* _Petunjuk_
Tulis ulang semua entri di bawah ini dengan mengganti "Forks label" menjadi "Forks button" tanpa mengubah bagian lainnya. Jangan sertakan gambar dalam jawaban.
_____
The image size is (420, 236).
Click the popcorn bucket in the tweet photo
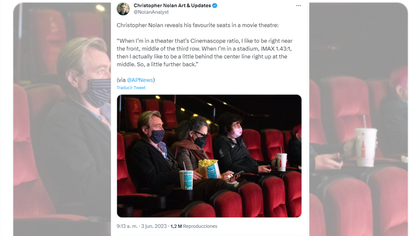[208, 169]
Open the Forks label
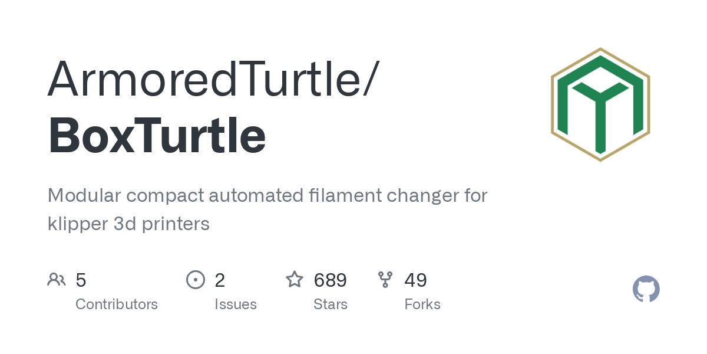707x354 pixels. click(422, 304)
_____
* _Hasil Latihan_
The image size is (420, 236).
Click the popcorn bucket in the tweet photo
[208, 169]
Open the Forks button
707x354 pixels. click(422, 304)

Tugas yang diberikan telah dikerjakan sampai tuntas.